On December 10 Dr. King was awarded the Nobel Prize in Stockholm. Exhausted, depressed by the rumors that the FBI still intended to publicize the information on the tapes, he said the following day, in his acceptance speech, “Those who pioneer in the struggle for peace and freedom will still be battered by the storms of persecution, leading them to nagging feelings that they can no longer bear such a heavy burden.”112
Hoover was much more interested in an incident involving some of King’s supporters. One night, as the partying got wildly out of hand, two “stark naked” civil rights workers ran down the halls of their hotel after some prostitutes who had just rolled them. The incident was hushed up, thanks to the intervention of Bayard Rustin,† but the FBI heard about it. And quickly spread the rumor that King himself was involved. He was not. But the director of the FBI, who held the laureate “in complete contempt,” could claim that here was yet more evidence that “he was the last one in the world who should ever have received [the Nobel Prize].”113
Then there was Christmas, thirty-four days after the tape and letter were mailed to the SCLC office, the date by which King was to have taken the “one way out.” He had not yet received the FBI’s message, however. It was early January before Mrs. King opened the thin box and called her husband, giving the Bureau a great deal of pleasure with the tone and tenor of her reactions.

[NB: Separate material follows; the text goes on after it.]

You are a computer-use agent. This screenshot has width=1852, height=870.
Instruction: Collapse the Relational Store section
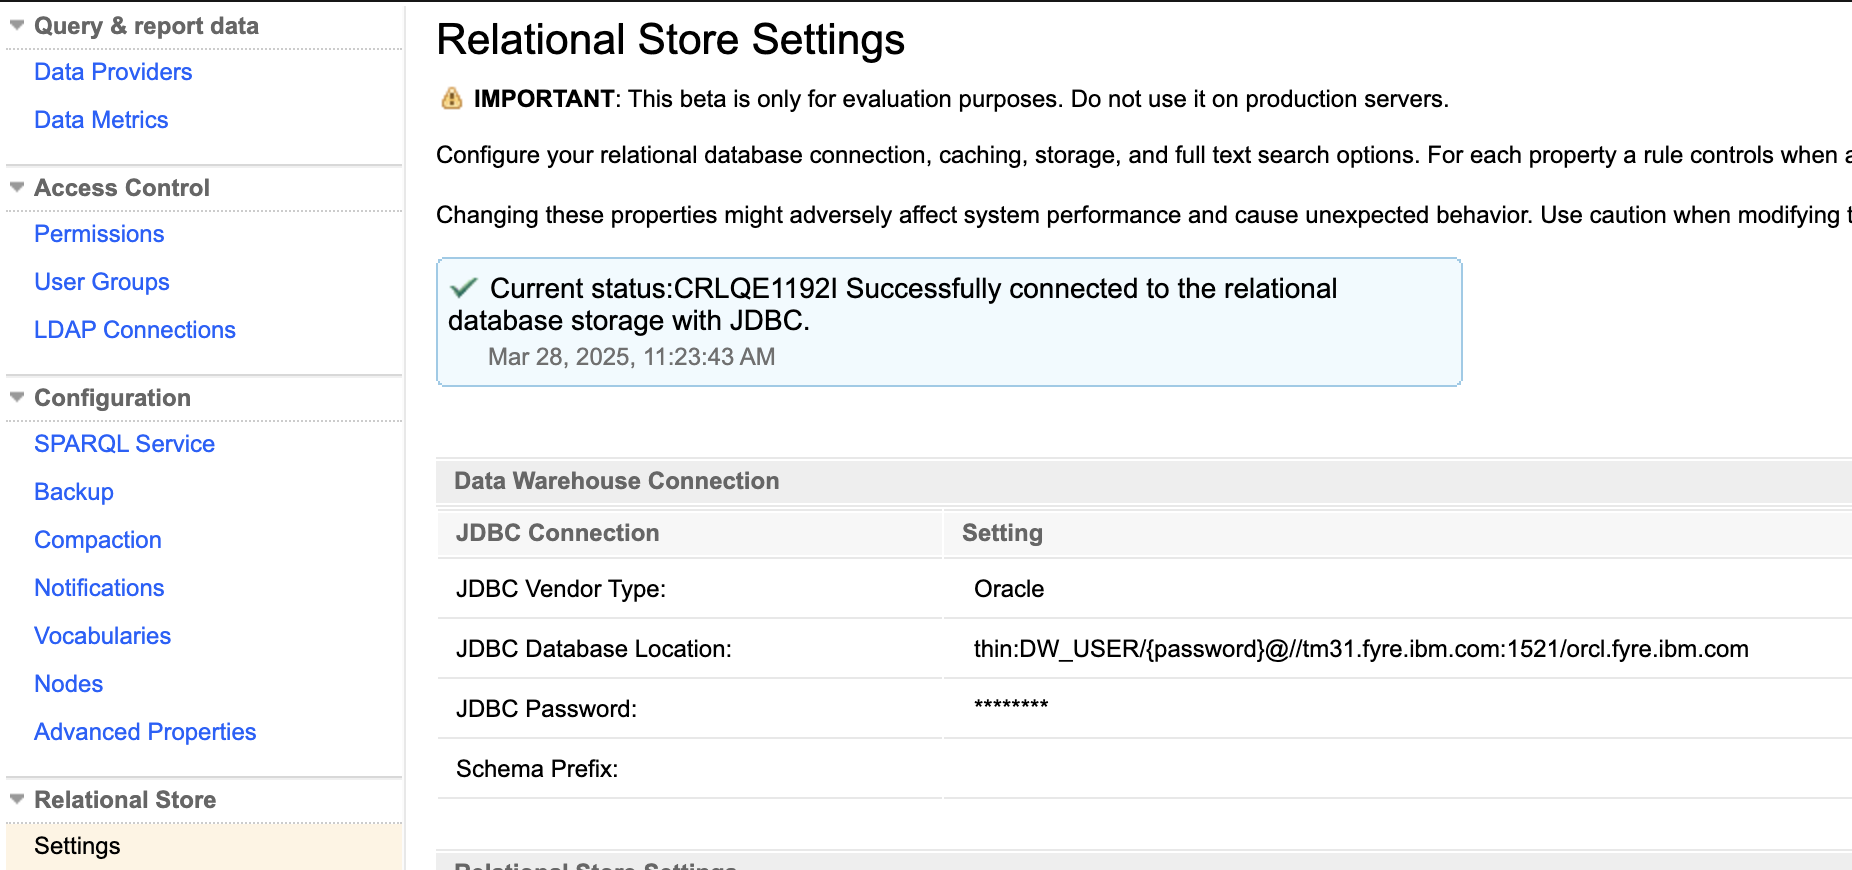click(17, 799)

King asked some of his closest advisers to read the letter and listen to the tape. As
Hoover’s men had feared, they immediately assumed that it was all the work of the FBI. So depressed that he could not sleep, King was overhead on a tap saying, “They are out to break me.”114
But that, in a sense, only further vindicated the events of a third red-letter day—January 1, 1965. Vacationing in Miami, dining with Tolson as his enemy fell ever deeper into despair, Hoover became three score and ten. Lesser mortals would have celebrated the day with a retirement party, but not the director. He and his cronies now served at the pleasure of Lyndon Johnson, who had learned how much he needed them earlier in the year.
Hoover could recall how he had given his commander in chief unusual help during the summer and fall. He could smile as the wiretaps revealed King’s spiraling descent into deeper depression, exacerbated by his fear and feeling of guilt that somehow God was punishing him for not being worthy of his historic mission. He might laugh at the major news stories that had predicted the selection of a new FBI chief only weeks before. But it had been a close call.
* * *
*Hoover himself had lobbied through a law making the slaying of an FBI agent a federal offense, in 1934, but no one had thought to enact an applicable law for the president.
†Eastern Standard Time is used throughout this section. Dallas was on Central Standard Time, which was an hour earlier.
*Nixon recalled, “Months later Hoover told me that Oswald’s wife had disclosed that Oswald had been planning to kill me when I visited Dallas and that only with great difficulty had she managed to keep him in the house to prevent him from doing so.”2
*Hosty’s recollection of the note’s contents was less explicit than Mrs. Fenner’s. He recalled, “The first part of it stated I had been interviewing his wife without his permission and I should not do this; he was upset about this. And the second part at the end he said that if I did not stop talking to his wife, he would take action against the FBI.”